# My electric blue rams just spawned!



## KhuliLoachFan

I'm so excited!

This is the first time I've seen the eggs. They are conveniently located for photos so I'll take some pics (mommy and daddy fishy are very healthy, and their colors are awesome at the moment).

Should I add some melafix to the water for the benefit of the eggs?

W


----------



## DaFishMan

Congrats !

Melafix is an antiseptic, not a med, does nothing for eggs.
Methylene blue will probably be suggested or another anti-fungus med.

After some research, I used 1ml per gallon of hydrogen peroxide on my ram eggs, dripped in slowly with an oral doser and into the filter current so that a cloud of it doesn't get into a fishes gills. This kept the eggs oxygenated and helped to prevent fungus. Also a touch of peat in the filter to curb the hardness a tad. This is the method I'll be using the next time I get a batch of eggs from any SA fish.

If your temp is 78, raise to 80-82. What are your nitrates at ? If they're above 20 now may be a good time for a w/c if you can do it w/out disturbing the guarding parents.
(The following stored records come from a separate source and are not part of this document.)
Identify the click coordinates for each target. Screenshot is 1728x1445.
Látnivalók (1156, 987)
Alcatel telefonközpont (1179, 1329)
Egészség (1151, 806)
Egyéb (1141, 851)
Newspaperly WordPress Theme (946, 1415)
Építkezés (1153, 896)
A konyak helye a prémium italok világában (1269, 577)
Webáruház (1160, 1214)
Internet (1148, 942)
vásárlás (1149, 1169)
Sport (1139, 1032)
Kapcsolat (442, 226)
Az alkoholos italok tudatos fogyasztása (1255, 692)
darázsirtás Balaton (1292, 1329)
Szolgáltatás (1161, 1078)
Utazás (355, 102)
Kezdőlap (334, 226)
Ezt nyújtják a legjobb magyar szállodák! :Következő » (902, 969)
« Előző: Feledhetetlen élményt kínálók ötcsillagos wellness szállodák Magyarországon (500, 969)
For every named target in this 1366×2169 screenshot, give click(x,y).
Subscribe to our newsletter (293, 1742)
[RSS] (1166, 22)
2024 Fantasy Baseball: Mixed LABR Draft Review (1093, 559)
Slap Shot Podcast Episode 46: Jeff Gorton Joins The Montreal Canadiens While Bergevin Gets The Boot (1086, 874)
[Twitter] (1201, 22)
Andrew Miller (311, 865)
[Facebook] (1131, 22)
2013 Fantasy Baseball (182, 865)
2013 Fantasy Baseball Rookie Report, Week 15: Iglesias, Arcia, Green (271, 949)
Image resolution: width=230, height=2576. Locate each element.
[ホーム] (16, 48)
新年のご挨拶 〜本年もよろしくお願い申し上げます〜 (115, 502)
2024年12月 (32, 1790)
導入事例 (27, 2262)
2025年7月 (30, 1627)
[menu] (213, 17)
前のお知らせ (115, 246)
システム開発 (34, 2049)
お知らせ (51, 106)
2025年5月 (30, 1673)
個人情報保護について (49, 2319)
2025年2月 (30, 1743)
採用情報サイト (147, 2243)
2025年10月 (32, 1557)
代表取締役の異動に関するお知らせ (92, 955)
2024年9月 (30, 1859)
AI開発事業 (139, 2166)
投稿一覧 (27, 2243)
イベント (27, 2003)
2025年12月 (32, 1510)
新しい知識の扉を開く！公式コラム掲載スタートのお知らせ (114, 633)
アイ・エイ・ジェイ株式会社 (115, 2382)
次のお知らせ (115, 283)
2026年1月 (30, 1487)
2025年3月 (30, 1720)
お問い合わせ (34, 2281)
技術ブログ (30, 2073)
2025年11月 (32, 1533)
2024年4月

Are there other fish in the tank ?


----------



## KhuliLoachFan

The parents are alone in the tank, which is planted with amazon sword, hornwort (for its oxygenating capacity), and java fern, and a little moss, and some wood, which is giving the nice S.A. water params. 

The Nitrates are very low (below my strips readout) but that's because I've been babying this tank (2x the normal water change regimen in hopes they would spawn). 

I had the temp at 78F but I'll raise it to 80F as soon as I get home and in a few days more, go to 82. I think with the 50W heater in the 20G it would take a while to get it up four degrees. 

I think I'll put a sponge filter in the tank to get it all cultured up for when I want to move the fry to their own fry tank.

I don't have any methylne blue so I'll go get that... dosage for 20g? Or should I just do the peroxide idea?


W


----------



## gucci17

Oh wow nice. I hope it works out for you. I'm really curious to know if they will keep their electric blue or if it is random. From what I've read, the fry sound like they can be picky eaters.


----------



## DaFishMan

You may have hydrogen peroxide in your bathroom already. I went and bought a fresh one though. Get an oral doser at the same time, looks like a plastic needle, 1ml per gallon if you're going to do it, dripped in real slow.

Meth blue will dye your silicone and some other objects blue, and does nothing to oxygenate eggs, which is why I went with peroxide. It has the important oxygenating feature. Introduced slowly and not dosed more them 1ml/g, it will not harm fish. If eggs are oxygenated, healthy, and getting some water movement, fungus is not a factor.

I'm not an experienced breeder, but I've hatched ram eggs with no problems and confident I can do so again using the same methods. Get other opinions from the more experienced members here though.


----------



## KhuliLoachFan

I am attempting a startup of an infusoria culture which might be ready by the time these little buddies hatch, if all goes well. I'm using a chunk of decomposing vegetable (squash) plus sunshine plus used tank water.




W


----------



## KhuliLoachFan

Checking other fish boards, the advice to use methylene blue and NOT to use hydrogen peroxide, is overwhelmingly in favor of the methylene blue.


----------



## DaFishMan

I will check that out and see what I can learn about it, thanks  I can only say what I've tried personally that worked.


----------



## Cory

I've never needed to use anti-fungals to protect eggs. Toronto water is cleaner than bottled water so if you're doing your water changes properly you can save yourself the expense of M. Blue. 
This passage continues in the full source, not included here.